Aber die Grundidee selber wirft sofort eine Frage auf, die hier noch gestreift werden muss: Dass Institutionen andere Institutionen ersetzen oder ergänzen, muss das denn aus der vorhandenen Gesellschaft herausführen? Natürlich nicht. Was bedeutet dann der Ausdruck „Andere Gesellschaft“? Er bedeutet, dass unter allen Institutionen eine ist – vielleicht auch eine Gruppe, aber im vorliegenden Fall ist es tatsächlich genau eine -, die allen Institutionen, die es überhaupt gibt, ihre Prägung aufdrückt, so dass es nach ihrer Abschaffung keine Institution mehr gibt, die nicht mindestens eine andere Farbe annimmt. Das Institutionensystem überhaupt ist dann insofern anders geworden, und daher hat man eine Andere Gesellschaft. Das bedeutet auch, dass es keineswegs darum geht, möglichst viele vorhandene Institutionen abzuschaffen. Einige neue Institutionen werden freilich entstehen, damit die Lücke gefüllt wird, die das Verschwinden der einen abzuschaffenden Institution hinterlässt, aber daraus folgt nicht, dass auch alle anderen Institutionen verschwinden müssten. Im Gegenteil.

Eine Institution, die nicht verschwinden wird, ist die parlamentarische Demokratie. Darauf werde ich in der nächsten Notiz zurückkommen.
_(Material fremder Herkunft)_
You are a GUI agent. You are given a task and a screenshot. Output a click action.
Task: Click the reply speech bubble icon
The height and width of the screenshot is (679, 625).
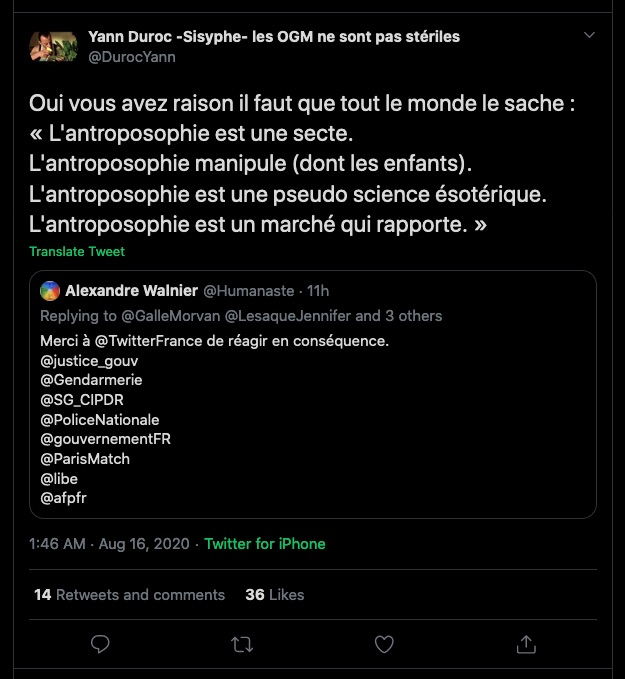[99, 645]
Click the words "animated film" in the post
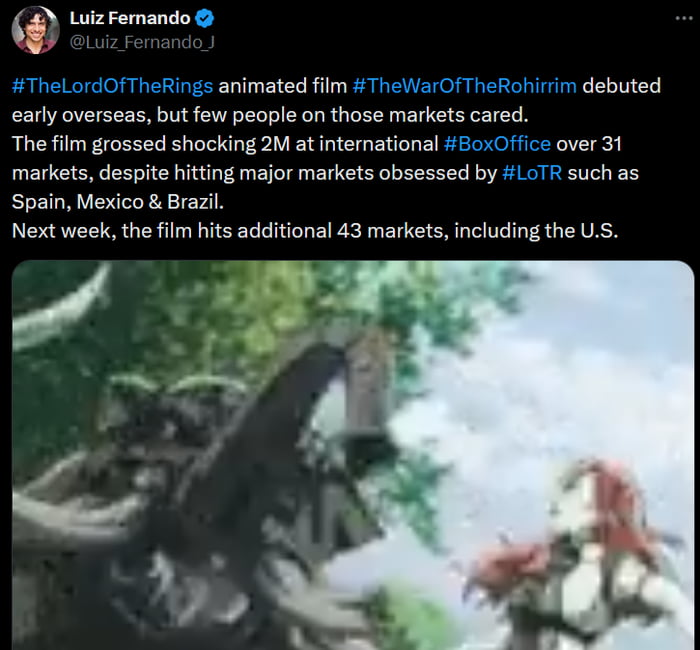This screenshot has height=650, width=700. (283, 86)
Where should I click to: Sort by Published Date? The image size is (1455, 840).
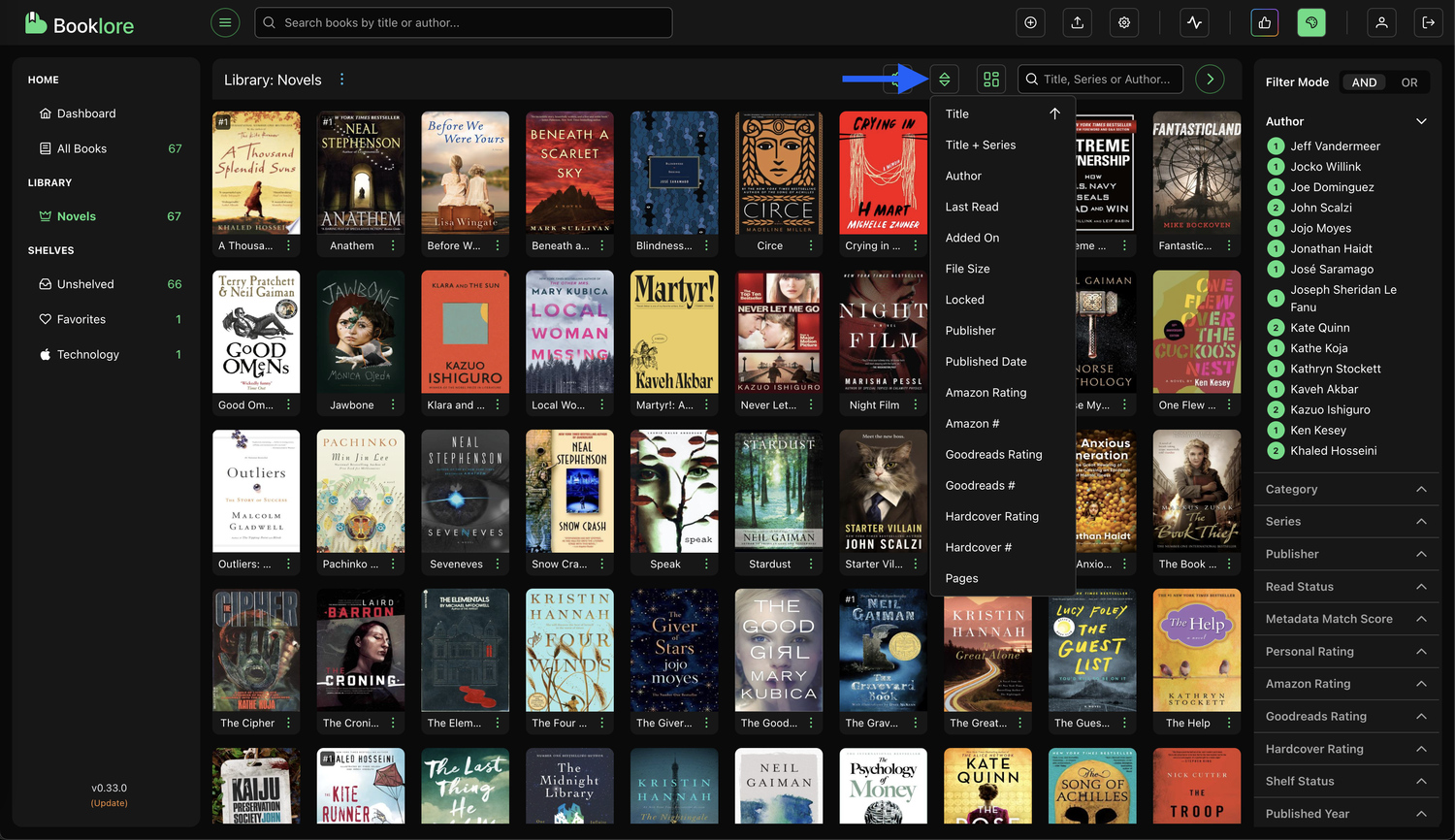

Sie wird nicht nur nicht verschwinden, sondern man kann sie geradezu als die erste wesentliche Institution der Anderen Gesellschaft selber ansehen. Freilich existiert sie heute nur in einer Art Exil, nimmt eine ungünstige, sozusagen gelbstichige Färbung an, bleibt unnötig unfrei – sie lässt viel weniger freien Individualismus zu, als möglich wäre – und stellt deshalb doch nur einen  V o r g r i f f  auf die Andere Gesellschaft dar. Sie ist aber nicht nur ein Vorgriff auf sie, sondern auch ihre Existenzbedingung. Wenn überhaupt, kann die Andere Gesellschaft nur auf demokratischem Weg herbeiführt werden.